• _Kutipan Teks_
Pasal 30 mengatur masalah pengangkatan hakim Agung di Mahkamah Konstitusi yakni berdasarkan pilihan dari DPR dari nama yang diusulkan oleh Komisi Yudisial. Berasal dari hakim Karier dan Non Karier. Aturan dalam pengangkatan Hakim Agung  Mahkamah Agung diatur dalam Undang-Undang Republik Indonesia Nomor 14 Tahun 1985 Tentang Mahkamah Agung.
Pasal 31 Hakim di lingkungan peradilan di bawah mahkamah Agung adalah pejabat negara Non PNS. Dan tidak boleh merangkap jabatan. Dalam penjelasan UURI ini  dikatakan bahwa “merangkap jabatan” antara lain, Wali, Pengusaha (direktur perusahaan, pemegang saham perseroan), Advokat. Hal ini untuk melindungi independensi peradilan agar tidak ada intervensi dalam penegakkan hukum yang di pengaurhi oleh profesi “kedua” para hakim.

• _Daftar Materi_
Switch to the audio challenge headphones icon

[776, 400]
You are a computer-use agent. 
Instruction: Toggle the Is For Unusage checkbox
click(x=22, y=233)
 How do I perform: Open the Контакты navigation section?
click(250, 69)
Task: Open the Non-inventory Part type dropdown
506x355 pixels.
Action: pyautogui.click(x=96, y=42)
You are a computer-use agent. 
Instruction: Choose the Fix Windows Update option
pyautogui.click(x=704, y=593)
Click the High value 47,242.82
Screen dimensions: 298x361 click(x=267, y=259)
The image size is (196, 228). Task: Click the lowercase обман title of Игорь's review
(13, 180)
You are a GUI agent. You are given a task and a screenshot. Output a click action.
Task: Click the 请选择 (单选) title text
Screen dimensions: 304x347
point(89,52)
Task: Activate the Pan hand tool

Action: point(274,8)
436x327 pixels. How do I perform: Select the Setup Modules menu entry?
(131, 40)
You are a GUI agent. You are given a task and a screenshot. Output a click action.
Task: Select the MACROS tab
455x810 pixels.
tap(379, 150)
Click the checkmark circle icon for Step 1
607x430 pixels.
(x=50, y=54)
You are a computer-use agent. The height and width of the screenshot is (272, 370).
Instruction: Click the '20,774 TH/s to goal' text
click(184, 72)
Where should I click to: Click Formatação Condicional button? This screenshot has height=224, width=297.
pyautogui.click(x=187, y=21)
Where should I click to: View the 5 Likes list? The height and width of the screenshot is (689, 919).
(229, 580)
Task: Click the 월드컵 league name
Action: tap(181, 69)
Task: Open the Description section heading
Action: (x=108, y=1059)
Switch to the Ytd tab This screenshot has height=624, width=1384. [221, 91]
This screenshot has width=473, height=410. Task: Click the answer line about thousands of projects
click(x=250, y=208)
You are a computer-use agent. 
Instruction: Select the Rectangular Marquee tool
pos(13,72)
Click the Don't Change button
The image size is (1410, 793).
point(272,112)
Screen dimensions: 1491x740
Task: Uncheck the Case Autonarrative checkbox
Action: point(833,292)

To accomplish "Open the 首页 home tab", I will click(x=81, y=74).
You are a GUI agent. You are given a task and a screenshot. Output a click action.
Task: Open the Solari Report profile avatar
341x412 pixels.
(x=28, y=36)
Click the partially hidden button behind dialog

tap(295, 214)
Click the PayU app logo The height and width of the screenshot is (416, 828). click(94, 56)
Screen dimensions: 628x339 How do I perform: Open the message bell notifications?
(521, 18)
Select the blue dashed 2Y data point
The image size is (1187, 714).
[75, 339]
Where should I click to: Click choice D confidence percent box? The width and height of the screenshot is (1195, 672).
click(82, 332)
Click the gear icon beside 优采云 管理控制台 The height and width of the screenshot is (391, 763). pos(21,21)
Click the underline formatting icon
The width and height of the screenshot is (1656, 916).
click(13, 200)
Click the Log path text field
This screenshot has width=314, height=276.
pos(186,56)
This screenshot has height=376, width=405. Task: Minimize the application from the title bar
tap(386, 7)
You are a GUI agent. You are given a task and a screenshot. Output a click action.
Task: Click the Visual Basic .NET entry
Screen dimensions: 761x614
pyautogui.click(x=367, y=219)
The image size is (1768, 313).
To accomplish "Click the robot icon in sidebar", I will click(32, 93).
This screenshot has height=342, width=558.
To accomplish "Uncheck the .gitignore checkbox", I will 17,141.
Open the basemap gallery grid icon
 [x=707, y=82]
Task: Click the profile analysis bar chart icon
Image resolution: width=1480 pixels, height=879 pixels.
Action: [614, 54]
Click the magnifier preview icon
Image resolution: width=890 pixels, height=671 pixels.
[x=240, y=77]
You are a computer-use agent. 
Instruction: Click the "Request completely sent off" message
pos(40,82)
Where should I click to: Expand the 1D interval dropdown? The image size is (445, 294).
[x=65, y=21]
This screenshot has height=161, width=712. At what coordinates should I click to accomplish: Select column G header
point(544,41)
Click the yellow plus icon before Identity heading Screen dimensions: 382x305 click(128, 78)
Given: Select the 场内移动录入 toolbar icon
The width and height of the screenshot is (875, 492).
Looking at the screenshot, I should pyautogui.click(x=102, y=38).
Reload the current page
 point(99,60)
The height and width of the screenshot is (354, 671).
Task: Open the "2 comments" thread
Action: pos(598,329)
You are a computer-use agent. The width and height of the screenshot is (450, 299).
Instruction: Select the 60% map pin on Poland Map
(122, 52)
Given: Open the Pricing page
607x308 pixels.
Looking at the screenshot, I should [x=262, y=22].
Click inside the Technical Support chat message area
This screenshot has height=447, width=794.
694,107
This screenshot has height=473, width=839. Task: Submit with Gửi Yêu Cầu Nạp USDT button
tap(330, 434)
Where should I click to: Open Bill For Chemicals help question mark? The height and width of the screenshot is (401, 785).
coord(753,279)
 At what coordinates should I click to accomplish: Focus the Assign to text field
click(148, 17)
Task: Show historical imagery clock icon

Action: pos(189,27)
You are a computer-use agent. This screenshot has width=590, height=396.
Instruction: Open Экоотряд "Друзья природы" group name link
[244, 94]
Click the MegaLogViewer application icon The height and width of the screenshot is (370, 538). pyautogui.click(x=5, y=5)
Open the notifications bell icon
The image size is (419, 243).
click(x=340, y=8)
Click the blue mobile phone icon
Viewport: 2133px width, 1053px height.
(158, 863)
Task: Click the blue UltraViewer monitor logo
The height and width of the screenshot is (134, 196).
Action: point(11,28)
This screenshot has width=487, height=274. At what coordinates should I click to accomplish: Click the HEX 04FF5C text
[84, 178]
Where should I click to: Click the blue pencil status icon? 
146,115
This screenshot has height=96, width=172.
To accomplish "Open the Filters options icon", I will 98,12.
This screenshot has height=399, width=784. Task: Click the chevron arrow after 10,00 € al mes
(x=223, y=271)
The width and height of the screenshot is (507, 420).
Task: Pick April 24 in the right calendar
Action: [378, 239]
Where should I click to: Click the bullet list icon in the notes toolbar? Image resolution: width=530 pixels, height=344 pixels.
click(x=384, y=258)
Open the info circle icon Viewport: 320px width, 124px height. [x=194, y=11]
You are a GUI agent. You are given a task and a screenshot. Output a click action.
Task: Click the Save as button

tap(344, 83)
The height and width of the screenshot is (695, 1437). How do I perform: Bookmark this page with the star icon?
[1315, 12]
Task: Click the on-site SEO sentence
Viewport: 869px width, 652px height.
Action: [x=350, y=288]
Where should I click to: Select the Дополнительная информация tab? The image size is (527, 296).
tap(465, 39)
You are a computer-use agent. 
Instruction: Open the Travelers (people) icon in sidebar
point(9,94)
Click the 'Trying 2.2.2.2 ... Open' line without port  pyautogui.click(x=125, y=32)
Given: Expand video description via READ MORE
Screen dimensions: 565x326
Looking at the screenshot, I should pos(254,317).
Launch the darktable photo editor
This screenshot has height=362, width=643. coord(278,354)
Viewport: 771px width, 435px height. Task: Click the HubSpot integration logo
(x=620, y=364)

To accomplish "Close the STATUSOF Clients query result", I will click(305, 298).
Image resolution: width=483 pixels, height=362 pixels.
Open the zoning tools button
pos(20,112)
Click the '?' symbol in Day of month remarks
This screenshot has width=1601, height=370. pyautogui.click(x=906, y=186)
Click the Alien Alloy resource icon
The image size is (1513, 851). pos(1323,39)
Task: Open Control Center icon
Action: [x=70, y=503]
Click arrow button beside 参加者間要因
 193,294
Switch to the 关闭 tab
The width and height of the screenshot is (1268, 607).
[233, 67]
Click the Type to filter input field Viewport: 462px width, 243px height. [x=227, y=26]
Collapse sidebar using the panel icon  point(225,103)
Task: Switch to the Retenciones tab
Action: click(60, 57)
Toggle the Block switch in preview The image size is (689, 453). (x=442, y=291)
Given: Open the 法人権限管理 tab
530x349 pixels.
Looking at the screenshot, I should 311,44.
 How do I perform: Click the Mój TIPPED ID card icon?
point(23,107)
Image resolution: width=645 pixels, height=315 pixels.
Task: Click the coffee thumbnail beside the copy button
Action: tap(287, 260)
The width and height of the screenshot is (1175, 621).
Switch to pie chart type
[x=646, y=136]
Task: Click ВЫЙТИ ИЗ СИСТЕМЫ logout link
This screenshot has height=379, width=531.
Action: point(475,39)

• _Tujuan Tugas_
Ambil seluruh kutipan tentang pengangkatan hakim dan larangan rangkap jabatan, lalu tuliskan ulang kata demi kata tanpa perubahan apa pun.

• _Hasil Latihan_
Pasal 30 mengatur masalah pengangkatan hakim Agung di Mahkamah Konstitusi yakni berdasarkan pilihan dari DPR dari nama yang diusulkan oleh Komisi Yudisial. Berasal dari hakim Karier dan Non Karier. Aturan dalam pengangkatan Hakim Agung  Mahkamah Agung diatur dalam Undang-Undang Republik Indonesia Nomor 14 Tahun 1985 Tentang Mahkamah Agung.
Pasal 31 Hakim di lingkungan peradilan di bawah mahkamah Agung adalah pejabat negara Non PNS. Dan tidak boleh merangkap jabatan. Dalam penjelasan UURI ini  dikatakan bahwa “merangkap jabatan” antara lain, Wali, Pengusaha (direktur perusahaan, pemegang saham perseroan), Advokat. Hal ini untuk melindungi independensi peradilan agar tidak ada intervensi dalam penegakkan hukum yang di pengaurhi oleh profesi “kedua” para hakim.